Par Ph.D
Le pitch
Paris, 1928. Antoine Balestro (Pio Marmaï) , jeune peintre en vogue, n’arrive plus à travailler depuis la mort de son épouse (Vimala Pons) et désespère Armand (Gilles Lellouche), son galeriste. Un soir d’ivresse, Antoine tente d’entrer en contact avec sa femme par l’intermédiaire d’une voyante. Sans le savoir, il parle en réalité avec Suzanne (Anaïs Demoustier), une modeste artiste foraine qui s’est glissée dans la roulotte pour y voler de la nourriture. Suzanne se révèle douée pour l’imposture et, rapidement secondée par Armand, elle enchaîne les fausses séances.
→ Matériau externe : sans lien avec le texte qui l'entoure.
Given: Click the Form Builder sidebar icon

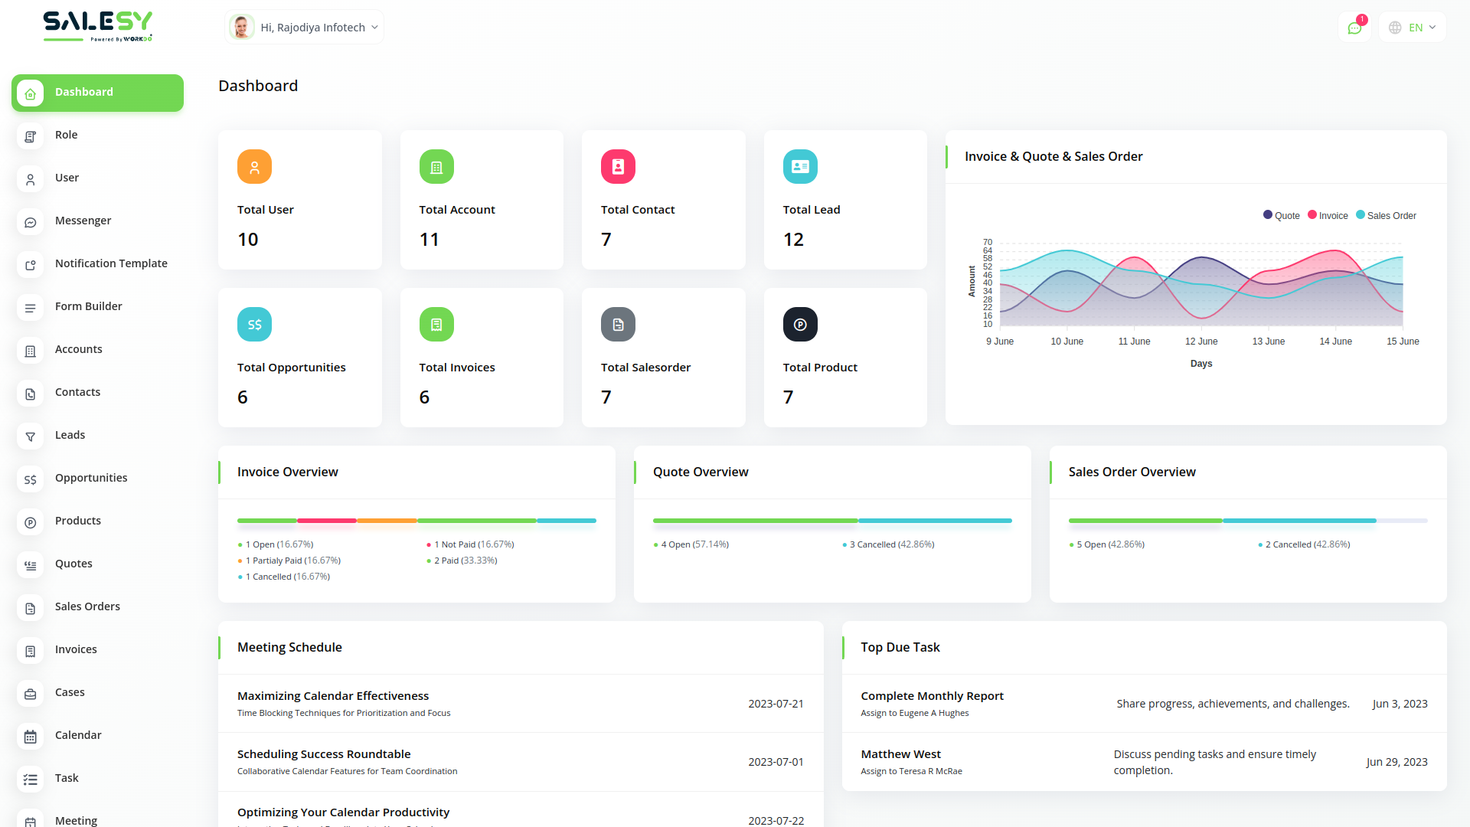Looking at the screenshot, I should pos(31,308).
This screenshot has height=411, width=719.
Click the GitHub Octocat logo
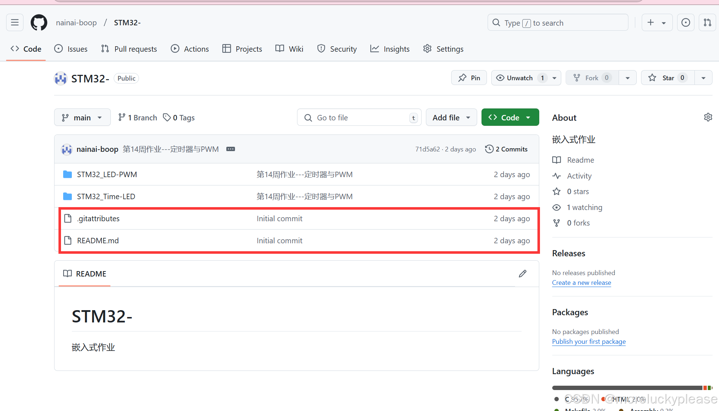pyautogui.click(x=39, y=23)
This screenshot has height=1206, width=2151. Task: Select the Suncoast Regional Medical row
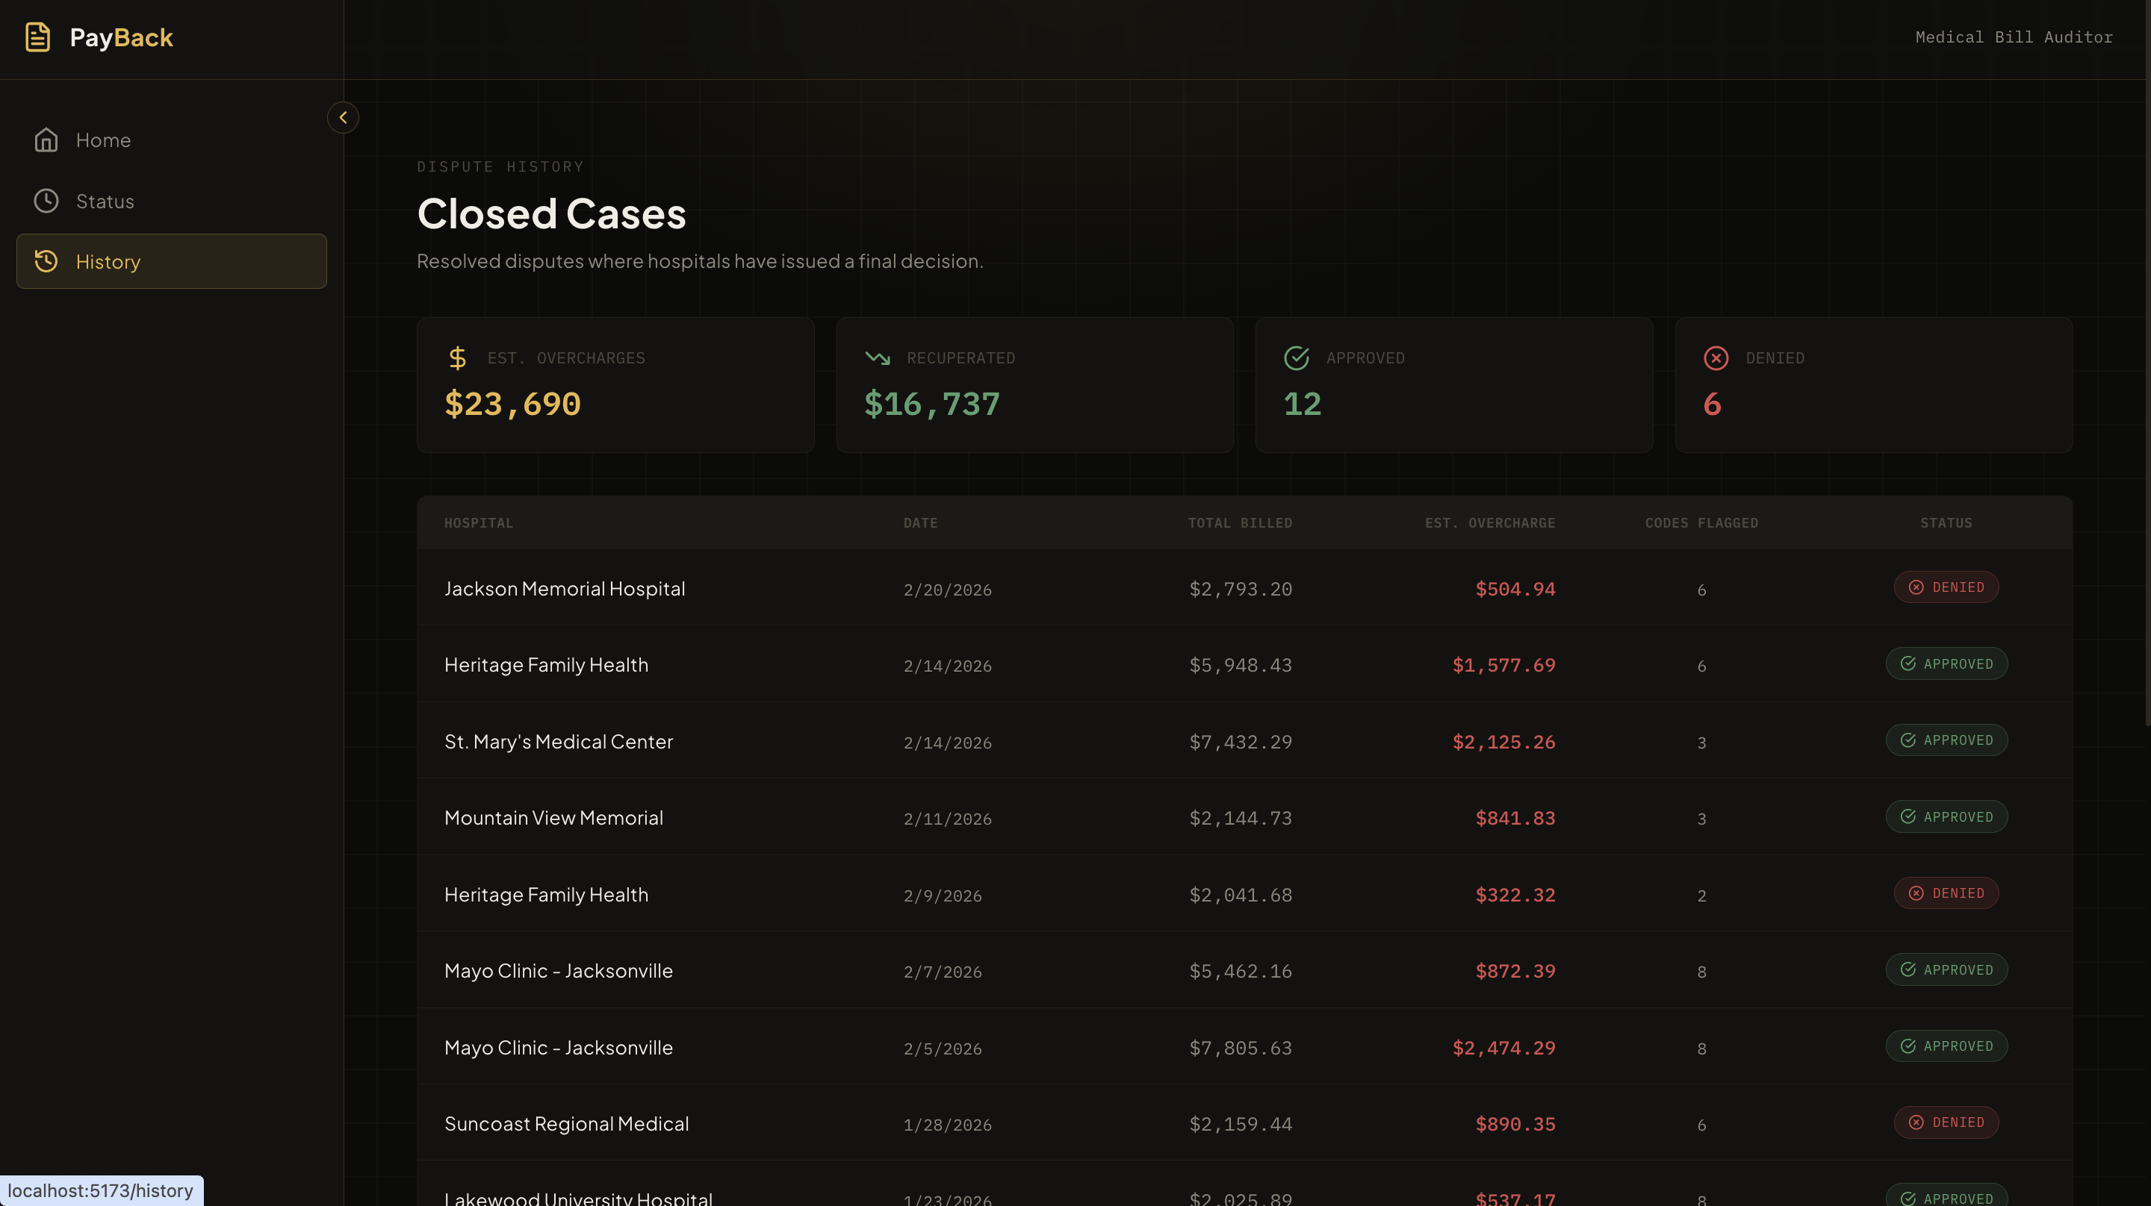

Peu à peu, Antoine retrouve l’inspiration, mais pour Suzanne les choses se compliquent alors qu’elle tombe doucement amoureuse de l’homme qu’elle manipule…
Ce qu’on en pense
Drôle de promotion pour Pierre Salvadori qui passe avec brio des comédies populaires (Les Apprentis, Dans la cour, Hors de prix, En liberté… ) au tapis rouge du gala d’ouverture du 79e festival de Cannes, avec cette comédie en costumes virevoltante sur le mensonge, la manipulation et le pouvoir consolateur de l’art, dans laquelle Pio Marmaï et Anaïs Demoustier forment un duo irrésistible, bien secondés par Gilles Lellouche et Vimala Pons. Les dialogues pétillent, les situations font sourire ou émeuvent, la réalisation emballe le tout avec grâce . A la fin, on a envie d’applaudir les artistes. Les festivaliers ne s’en sont pas privé.